● **AIM OF THE TASK**
Can you revise the records below so that every "Screen dimensions" becomes "Display size", with everything else left unchanged?

************

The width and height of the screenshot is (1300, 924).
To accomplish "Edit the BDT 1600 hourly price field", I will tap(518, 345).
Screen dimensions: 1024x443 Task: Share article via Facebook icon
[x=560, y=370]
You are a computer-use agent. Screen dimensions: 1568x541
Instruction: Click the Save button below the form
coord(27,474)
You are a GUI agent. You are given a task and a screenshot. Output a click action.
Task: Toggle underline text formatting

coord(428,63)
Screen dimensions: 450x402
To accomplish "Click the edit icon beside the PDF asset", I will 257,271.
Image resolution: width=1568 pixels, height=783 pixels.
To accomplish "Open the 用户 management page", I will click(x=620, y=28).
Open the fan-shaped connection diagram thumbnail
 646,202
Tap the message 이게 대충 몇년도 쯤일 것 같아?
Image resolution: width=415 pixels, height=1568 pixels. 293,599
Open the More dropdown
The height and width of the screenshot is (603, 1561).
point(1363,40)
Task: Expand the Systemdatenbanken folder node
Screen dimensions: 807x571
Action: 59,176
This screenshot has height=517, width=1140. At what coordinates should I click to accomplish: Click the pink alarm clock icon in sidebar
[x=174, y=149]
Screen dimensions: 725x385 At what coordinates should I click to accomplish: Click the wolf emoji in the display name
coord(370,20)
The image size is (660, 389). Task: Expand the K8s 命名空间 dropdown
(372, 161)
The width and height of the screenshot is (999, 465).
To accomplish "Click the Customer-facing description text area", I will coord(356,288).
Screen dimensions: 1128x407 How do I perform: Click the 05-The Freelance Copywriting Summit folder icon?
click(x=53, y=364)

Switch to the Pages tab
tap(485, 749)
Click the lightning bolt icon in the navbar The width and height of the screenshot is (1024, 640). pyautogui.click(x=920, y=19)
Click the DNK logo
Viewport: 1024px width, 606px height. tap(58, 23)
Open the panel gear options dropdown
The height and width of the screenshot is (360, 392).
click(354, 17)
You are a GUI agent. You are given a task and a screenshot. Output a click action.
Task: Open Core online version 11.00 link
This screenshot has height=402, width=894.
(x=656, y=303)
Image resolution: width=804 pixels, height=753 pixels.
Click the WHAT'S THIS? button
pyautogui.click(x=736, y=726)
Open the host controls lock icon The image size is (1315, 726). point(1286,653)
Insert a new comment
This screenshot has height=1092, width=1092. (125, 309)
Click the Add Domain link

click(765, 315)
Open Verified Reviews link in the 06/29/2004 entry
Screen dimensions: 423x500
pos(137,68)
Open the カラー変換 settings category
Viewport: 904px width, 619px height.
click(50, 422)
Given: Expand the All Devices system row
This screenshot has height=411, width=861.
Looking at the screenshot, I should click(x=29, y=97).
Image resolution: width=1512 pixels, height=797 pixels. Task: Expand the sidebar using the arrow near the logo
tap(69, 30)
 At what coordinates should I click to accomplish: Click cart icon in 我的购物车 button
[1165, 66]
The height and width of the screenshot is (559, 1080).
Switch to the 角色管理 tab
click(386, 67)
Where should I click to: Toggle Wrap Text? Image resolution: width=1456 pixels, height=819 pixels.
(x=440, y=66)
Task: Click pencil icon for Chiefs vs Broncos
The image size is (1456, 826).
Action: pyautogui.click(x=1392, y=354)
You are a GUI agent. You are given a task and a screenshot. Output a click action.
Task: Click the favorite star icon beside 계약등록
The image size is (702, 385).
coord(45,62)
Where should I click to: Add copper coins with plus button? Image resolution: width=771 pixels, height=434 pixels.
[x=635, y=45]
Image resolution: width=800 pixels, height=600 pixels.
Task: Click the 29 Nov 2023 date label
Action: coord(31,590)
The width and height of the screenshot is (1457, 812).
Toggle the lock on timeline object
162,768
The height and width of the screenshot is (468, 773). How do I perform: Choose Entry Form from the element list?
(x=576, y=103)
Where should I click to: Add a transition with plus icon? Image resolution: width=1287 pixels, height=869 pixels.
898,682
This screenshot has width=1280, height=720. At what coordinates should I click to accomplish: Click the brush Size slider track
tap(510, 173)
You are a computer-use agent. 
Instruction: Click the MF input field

************

● **COMPLETE RESPONSE**
The width and height of the screenshot is (1300, 924).
To accomplish "Edit the BDT 1600 hourly price field", I will tap(518, 345).
Display size: 1024x443 Task: Share article via Facebook icon
[x=560, y=370]
You are a computer-use agent. Display size: 1568x541
Instruction: Click the Save button below the form
coord(27,474)
You are a GUI agent. You are given a task and a screenshot. Output a click action.
Task: Toggle underline text formatting

coord(428,63)
Display size: 450x402
To accomplish "Click the edit icon beside the PDF asset", I will 257,271.
Image resolution: width=1568 pixels, height=783 pixels.
To accomplish "Open the 用户 management page", I will click(x=620, y=28).
Open the fan-shaped connection diagram thumbnail
 646,202
Tap the message 이게 대충 몇년도 쯤일 것 같아?
Image resolution: width=415 pixels, height=1568 pixels. 293,599
Open the More dropdown
The height and width of the screenshot is (603, 1561).
point(1363,40)
Task: Expand the Systemdatenbanken folder node
Display size: 807x571
Action: 59,176
This screenshot has height=517, width=1140. At what coordinates should I click to accomplish: Click the pink alarm clock icon in sidebar
[x=174, y=149]
Display size: 725x385 At what coordinates should I click to accomplish: Click the wolf emoji in the display name
coord(370,20)
The image size is (660, 389). Task: Expand the K8s 命名空间 dropdown
(372, 161)
The width and height of the screenshot is (999, 465).
To accomplish "Click the Customer-facing description text area", I will coord(356,288).
Display size: 1128x407 How do I perform: Click the 05-The Freelance Copywriting Summit folder icon?
click(x=53, y=364)

Switch to the Pages tab
tap(485, 749)
Click the lightning bolt icon in the navbar The width and height of the screenshot is (1024, 640). pyautogui.click(x=920, y=19)
Click the DNK logo
Viewport: 1024px width, 606px height. tap(58, 23)
Open the panel gear options dropdown
The height and width of the screenshot is (360, 392).
click(354, 17)
You are a GUI agent. You are given a task and a screenshot. Output a click action.
Task: Open Core online version 11.00 link
This screenshot has height=402, width=894.
(x=656, y=303)
Image resolution: width=804 pixels, height=753 pixels.
Click the WHAT'S THIS? button
pyautogui.click(x=736, y=726)
Open the host controls lock icon The image size is (1315, 726). point(1286,653)
Insert a new comment
This screenshot has height=1092, width=1092. (125, 309)
Click the Add Domain link

click(765, 315)
Open Verified Reviews link in the 06/29/2004 entry
Display size: 423x500
pos(137,68)
Open the カラー変換 settings category
Viewport: 904px width, 619px height.
click(50, 422)
Given: Expand the All Devices system row
This screenshot has height=411, width=861.
Looking at the screenshot, I should click(x=29, y=97).
Image resolution: width=1512 pixels, height=797 pixels. Task: Expand the sidebar using the arrow near the logo
tap(69, 30)
 At what coordinates should I click to accomplish: Click cart icon in 我的购物车 button
[1165, 66]
The height and width of the screenshot is (559, 1080).
Switch to the 角色管理 tab
click(386, 67)
Where should I click to: Toggle Wrap Text? Image resolution: width=1456 pixels, height=819 pixels.
(x=440, y=66)
Task: Click pencil icon for Chiefs vs Broncos
The image size is (1456, 826).
Action: pyautogui.click(x=1392, y=354)
You are a GUI agent. You are given a task and a screenshot. Output a click action.
Task: Click the favorite star icon beside 계약등록
The image size is (702, 385).
coord(45,62)
Where should I click to: Add copper coins with plus button? Image resolution: width=771 pixels, height=434 pixels.
[x=635, y=45]
Image resolution: width=800 pixels, height=600 pixels.
Task: Click the 29 Nov 2023 date label
Action: coord(31,590)
The width and height of the screenshot is (1457, 812).
Toggle the lock on timeline object
162,768
The height and width of the screenshot is (468, 773). How do I perform: Choose Entry Form from the element list?
(x=576, y=103)
Where should I click to: Add a transition with plus icon? Image resolution: width=1287 pixels, height=869 pixels.
898,682
This screenshot has width=1280, height=720. At what coordinates should I click to accomplish: Click the brush Size slider track
tap(510, 173)
You are a computer-use agent. 
Instruction: Click the MF input field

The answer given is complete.